WHAT YOU WILL DO
Reproduce the entire listing line for line, without changing anything.

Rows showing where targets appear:

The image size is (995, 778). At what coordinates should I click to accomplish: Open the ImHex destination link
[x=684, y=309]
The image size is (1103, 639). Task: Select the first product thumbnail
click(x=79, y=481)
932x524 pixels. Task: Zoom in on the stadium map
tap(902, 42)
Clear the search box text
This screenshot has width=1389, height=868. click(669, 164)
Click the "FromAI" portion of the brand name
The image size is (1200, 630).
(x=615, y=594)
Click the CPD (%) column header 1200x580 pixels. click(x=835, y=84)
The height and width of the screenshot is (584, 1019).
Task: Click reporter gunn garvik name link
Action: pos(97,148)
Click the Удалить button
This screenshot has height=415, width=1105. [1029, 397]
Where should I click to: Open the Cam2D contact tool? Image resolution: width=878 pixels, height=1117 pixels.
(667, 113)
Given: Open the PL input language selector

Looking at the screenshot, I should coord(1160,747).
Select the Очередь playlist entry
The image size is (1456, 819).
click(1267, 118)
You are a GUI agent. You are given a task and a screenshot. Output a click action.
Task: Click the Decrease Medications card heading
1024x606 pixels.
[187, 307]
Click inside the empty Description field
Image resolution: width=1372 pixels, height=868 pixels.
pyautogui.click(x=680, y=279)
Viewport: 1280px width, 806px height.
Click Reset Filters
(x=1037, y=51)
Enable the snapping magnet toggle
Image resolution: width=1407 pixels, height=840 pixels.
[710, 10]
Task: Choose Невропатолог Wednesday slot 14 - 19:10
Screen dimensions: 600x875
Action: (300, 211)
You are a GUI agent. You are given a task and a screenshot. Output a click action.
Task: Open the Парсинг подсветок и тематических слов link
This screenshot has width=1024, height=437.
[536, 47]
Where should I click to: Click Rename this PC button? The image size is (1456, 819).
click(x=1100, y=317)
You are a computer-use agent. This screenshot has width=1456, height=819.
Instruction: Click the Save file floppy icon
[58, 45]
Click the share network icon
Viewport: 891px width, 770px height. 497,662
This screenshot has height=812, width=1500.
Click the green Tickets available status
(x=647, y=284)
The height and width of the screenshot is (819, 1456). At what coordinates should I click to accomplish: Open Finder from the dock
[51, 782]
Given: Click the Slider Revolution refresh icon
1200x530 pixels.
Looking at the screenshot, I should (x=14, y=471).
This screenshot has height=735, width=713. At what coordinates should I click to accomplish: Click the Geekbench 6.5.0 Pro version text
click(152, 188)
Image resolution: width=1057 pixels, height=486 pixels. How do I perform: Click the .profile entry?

IN RESPONSE
The image size is (995, 778). At what coordinates should I click to accomplish: Open the ImHex destination link
[x=684, y=309]
The image size is (1103, 639). Task: Select the first product thumbnail
click(x=79, y=481)
932x524 pixels. Task: Zoom in on the stadium map
tap(902, 42)
Clear the search box text
This screenshot has width=1389, height=868. click(669, 164)
Click the "FromAI" portion of the brand name
The image size is (1200, 630).
(x=615, y=594)
Click the CPD (%) column header 1200x580 pixels. click(x=835, y=84)
The height and width of the screenshot is (584, 1019).
Task: Click reporter gunn garvik name link
Action: pos(97,148)
Click the Удалить button
This screenshot has height=415, width=1105. [1029, 397]
Where should I click to: Open the Cam2D contact tool? Image resolution: width=878 pixels, height=1117 pixels.
(667, 113)
Given: Open the PL input language selector

Looking at the screenshot, I should coord(1160,747).
Select the Очередь playlist entry
The image size is (1456, 819).
click(1267, 118)
You are a GUI agent. You are given a task and a screenshot. Output a click action.
Task: Click the Decrease Medications card heading
1024x606 pixels.
[187, 307]
Click inside the empty Description field
Image resolution: width=1372 pixels, height=868 pixels.
pyautogui.click(x=680, y=279)
Viewport: 1280px width, 806px height.
Click Reset Filters
(x=1037, y=51)
Enable the snapping magnet toggle
Image resolution: width=1407 pixels, height=840 pixels.
[710, 10]
Task: Choose Невропатолог Wednesday slot 14 - 19:10
Screen dimensions: 600x875
Action: (300, 211)
You are a GUI agent. You are given a task and a screenshot. Output a click action.
Task: Open the Парсинг подсветок и тематических слов link
This screenshot has width=1024, height=437.
[536, 47]
Where should I click to: Click Rename this PC button? The image size is (1456, 819).
click(x=1100, y=317)
You are a computer-use agent. This screenshot has width=1456, height=819.
Instruction: Click the Save file floppy icon
[58, 45]
Click the share network icon
Viewport: 891px width, 770px height. 497,662
This screenshot has height=812, width=1500.
Click the green Tickets available status
(x=647, y=284)
The height and width of the screenshot is (819, 1456). At what coordinates should I click to accomplish: Open Finder from the dock
[51, 782]
Given: Click the Slider Revolution refresh icon
1200x530 pixels.
Looking at the screenshot, I should (x=14, y=471).
This screenshot has height=735, width=713. At what coordinates should I click to accomplish: Click the Geekbench 6.5.0 Pro version text
click(152, 188)
Image resolution: width=1057 pixels, height=486 pixels. How do I perform: Click the .profile entry?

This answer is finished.